そして馬鍬に旗をくくりつけて踊り始めた。


「ポリクローム嬢、旗を返して!

 それは私にとって大切なものなんだ」


 しかし虹の娘は無視して軽やかにステップを踏んでいく。

魔犬たちは無理やりにでも奪い戻そうと跳びかかったが、まさに雨上がりかかる虹の如くで、つかみどころが無く翻弄され近付くことすらできない。


「え、本当に何が起きてるの!? 悟浄!?」

 狼狽する八戒に悟浄は呆然と答える。

「ポリクロームが九歯馬鍬を持って踊ってる」

「うっそ! あの子、そんな力があるの!?」


 ポリクロームはそのまま飛び跳ねて犬ぞりの家の屋根の上に上る。

「ねぇ、喧嘩止めないと武器も旗も返さないよ! このまま家に持って帰ってインテリアにするからね」


 戌は訴えた。

「それは困る、その旗は仲間との絆なんだ。それがないと主人に顔向けできない」

「知らないわ」


 猪八戒も声の方を見上げる。

「ポリーちゃん、いい子だから馬鍬を返してちょうだい。

 それは私たちの旅に必要なの。それがあるだけで悪い怪物から身を守れるのよ」

「そんなの知らないわ。

 あなたたちは身勝手よ。自分のわがままを通すために傷つけあうなんて

 痛々しくて見ていられないわ」

「じゃあどうすればいいのよ?」


 ポリクロームはしばらく考えこんで、戌そして猪八戒に訊ねた。

「あなたは昔のお友達に会ってどうしたいの?」

「それはもちろん説得して、主人と仲間を探す旅に連れて行く。

 それが主従の義務を果たすというものです」

「ふーん、で、豚さんはどうしたいの?」

「家を守るというのはね、男にとっては一番の義務なのよ。妻がいて子供がいて仕事がある。

 そんな人をどこにいるのか生きてるのか死んでるのかわからん仲間を探しに連れ出すなんて正気じゃないわ」

「ふーん……、あなたたちって自分勝手なうえに意地悪なのね」


 意地悪と言われて二人は驚く。

 戌は納得できない。

「待ってくれ、なんで私たちが意地悪なんだ?」

「だってそうでしょう。自分は好き勝手にやってるくせに仲間には好き勝手やらせないんだから」


 八戒はにやにやと口元はにやつかせているが、目を据わらせている。

「そうそう、申はもう自由なんだからそっとしてあげればいいの? わかった戌?

 で、ポリちゃん、どうして私まで意地悪なのか説明してもらおうかな」

「その申? 仲間のために迷いなく家族捨てちゃうかもね」

「え、そんな馬鹿な。子供だってまだちっちゃいのよ。迷いもなくなんて――、あっ!」

 八戒は釈迦如来にまつわる昔話を思い出した。彼はその昔、真理を究めるために王位のみならず家族を捨てたと伝えられている。

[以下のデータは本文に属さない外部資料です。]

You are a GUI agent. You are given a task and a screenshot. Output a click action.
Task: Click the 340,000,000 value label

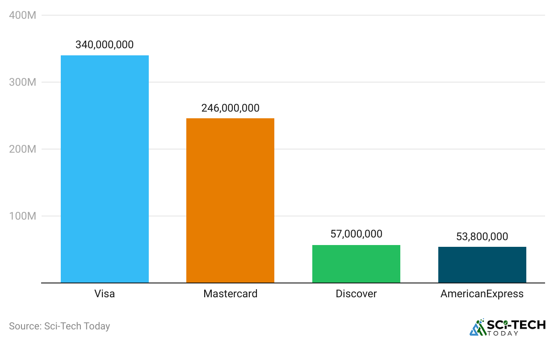tap(105, 45)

「もし、家族を捨てる覚悟が彼にあるのなら仲間のこと教えてあげずに秘密にしちゃうのは意地悪だよね?」

 

 猪八戒はアウアウと奥さんと子供が可哀そうとうめいていたが、虹の娘は家族が大事なら申は旅に出ないと断言する。


 戌は困り果ててしまった。

「じゃあ、どうすれば……」

「申に本当のことを話したげたら? そうすれば彼は仲間か家族か選べるでしょう。自分で物事を決めてこそよ。

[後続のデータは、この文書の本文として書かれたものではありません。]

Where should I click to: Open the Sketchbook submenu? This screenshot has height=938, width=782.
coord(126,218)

 私はよく地上に落ちるけど、自分の意思で下りることもあるわ。それでよく迷子になるけれど自分のしたことを後悔したことなんてないわ。

 結局、皆自分勝手なのよ。でも、それは悪い事じゃないわ。だって自分を可愛がることは必要な事だもの。

 ……もう意地悪はしないよね。ほら、あなたたちの宝物を返すわ」

 ポリクロームは戌に旗を、そして猪八戒に馬鍬を返した。

 二人は互いの顔を見合わせた。一言も発しなかったが再び戦うようなことはしなかった。





 戌は魔犬の群れ別れを告げた。沙悟浄は争いが治まり誰も傷つかなかったことを喜び、戌に紹介状を書いて渡した。

沙悟浄の紹介状があれば、戌もムーンラダー号に乗ることができる。戌は月を目指し単身旅立った。


「トトの目が覚めたらライオンのことを話すわ。彼もおそらくお師匠様といっしょにいるだろうから」

「えーえー、もう悟浄の好きにしてちょうだい。きっと犬たちはトトに着いて行くんでしょうよ。

 それにしても――」

 猪八戒は周りを見回す。

妹弟子の沙悟浄に虹の娘ポリクローム、そしてトトが率いる魔犬の軍団。

「なんかいつの間にか大所帯になっちゃってるし。

 ポリーちゃんはセレファイスでお別れだけど、この人数で普陀山まで押しかけるってことだよね。

 こんな凶暴な犬の群れを見たらお師匠様がショック死しそう。今から心配だわ」


「誰が凶暴だって?」

 ギラリと牙を光らす犬たちに睨まれて、猪八戒の魂は消し飛びかけた。


「助けて悟浄! きっと普陀山に辿り着く前に私食べられちゃう!」

「大丈夫よ、私がいる間はそんな乱暴許さないわ」

 悟浄にかわってポリクロームが答えた。


 愚か者は虹の娘にしがみつく。

「ポリーちゃん、セレファイスじゃなくて普陀山までいっしょに行こ」


 ポリクロームはにっこりと微笑んだ。

「それは無理」

「ひいやああああ!」


 こうして、泣きわめく阿呆を引きずって一行は西を目指す。